Mas a crítica não fica aí. Disseca com clareza e sem malabarismos verbais a estrutura poética que fascina os pequenos, aproximando-a de suas fontes populares, folclóricas e resgatando-a da aparente simplicidade em que os mais afoitos se aventuram quando se trata de escrever versos “para” crianças. Sem incursionar por qualquer teoria específica, aborda a organicidade do texto poético em que os vários níveis do discurso aparecem articulados, justificando sua concisão e densidade, pelas imagens tanto sonoras quanto semânticas e valorizando o ritmo da linguagem.
Glória Bordini acentua a relação do ritmo com o corpo – “mal raia a madrugada” – e posteriormente assinala sua conexão com o conhecimento que vem do contato com o universo das reapresentações mais simples, como nas parlendas e adivinhas, até chegar à raiz do pensar filosófico.

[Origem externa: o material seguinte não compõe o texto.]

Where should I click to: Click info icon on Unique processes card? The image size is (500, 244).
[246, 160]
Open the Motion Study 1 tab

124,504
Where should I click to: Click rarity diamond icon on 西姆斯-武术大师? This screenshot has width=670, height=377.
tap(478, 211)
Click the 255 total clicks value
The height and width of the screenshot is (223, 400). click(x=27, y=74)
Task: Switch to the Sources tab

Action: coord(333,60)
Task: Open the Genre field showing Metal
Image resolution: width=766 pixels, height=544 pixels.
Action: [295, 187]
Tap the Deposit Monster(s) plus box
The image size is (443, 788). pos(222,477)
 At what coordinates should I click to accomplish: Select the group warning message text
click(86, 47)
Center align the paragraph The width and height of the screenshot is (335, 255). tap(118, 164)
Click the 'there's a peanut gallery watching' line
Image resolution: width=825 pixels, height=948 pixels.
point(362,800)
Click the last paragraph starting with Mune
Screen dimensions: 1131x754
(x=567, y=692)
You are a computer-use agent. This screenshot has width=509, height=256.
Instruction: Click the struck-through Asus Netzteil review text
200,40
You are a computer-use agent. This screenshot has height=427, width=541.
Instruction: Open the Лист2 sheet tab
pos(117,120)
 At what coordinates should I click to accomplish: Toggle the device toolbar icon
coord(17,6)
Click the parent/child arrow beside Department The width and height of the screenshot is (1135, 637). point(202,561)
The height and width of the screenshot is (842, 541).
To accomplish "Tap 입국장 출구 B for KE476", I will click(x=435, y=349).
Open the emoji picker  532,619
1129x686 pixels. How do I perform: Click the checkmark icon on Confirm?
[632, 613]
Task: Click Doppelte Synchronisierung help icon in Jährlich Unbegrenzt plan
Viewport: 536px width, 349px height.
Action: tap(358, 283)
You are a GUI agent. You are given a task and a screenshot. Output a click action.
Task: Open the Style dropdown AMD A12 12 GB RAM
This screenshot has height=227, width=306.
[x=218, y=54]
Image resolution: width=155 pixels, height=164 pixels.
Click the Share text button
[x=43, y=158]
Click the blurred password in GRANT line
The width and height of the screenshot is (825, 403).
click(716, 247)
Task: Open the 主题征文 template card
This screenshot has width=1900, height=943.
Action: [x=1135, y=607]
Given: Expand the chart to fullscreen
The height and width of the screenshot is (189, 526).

“Um levantamento da poesia dirigida à criança e publicada no Brasil de 1968 a 1978 não inclui mais que trinta títulos acessíveis no mercado, dos quais somente oito são comentados favoravelmente pelos analistas”, afirma. De lá para
cá, embora novos nomes tenham vindo se alistar ao lado de Vinicius de Moraes, Cecília Meireles, Odylo Costa Filho e Sidônio Muralha, a qualidade da produção ainda deixa a desejar. Boas incursões fizeram Elias José, Roseana Murray, Maria Dinorah, Sérgio Caparelli, Paulo Paes recentemente.
Comparando os universos da poética infantil voltada para crianças, a autora conclui por uma incipiente emancipação de um passado utilitarista e repressor, mas já “a caminho dessa sanidade desaquietadora (da poesia adulta) e risonha
que abre espaço para o novo e para os novos”.
Faltou apenas lembrar que de nossos grandes poetas é possível tomar uma considerável coletânea de poemas perfeitamente degustáveis pelas crianças como no excelente trabalho de Elias José, lendo Manuel Bandeira, publicado em 1986 pela José Olympio.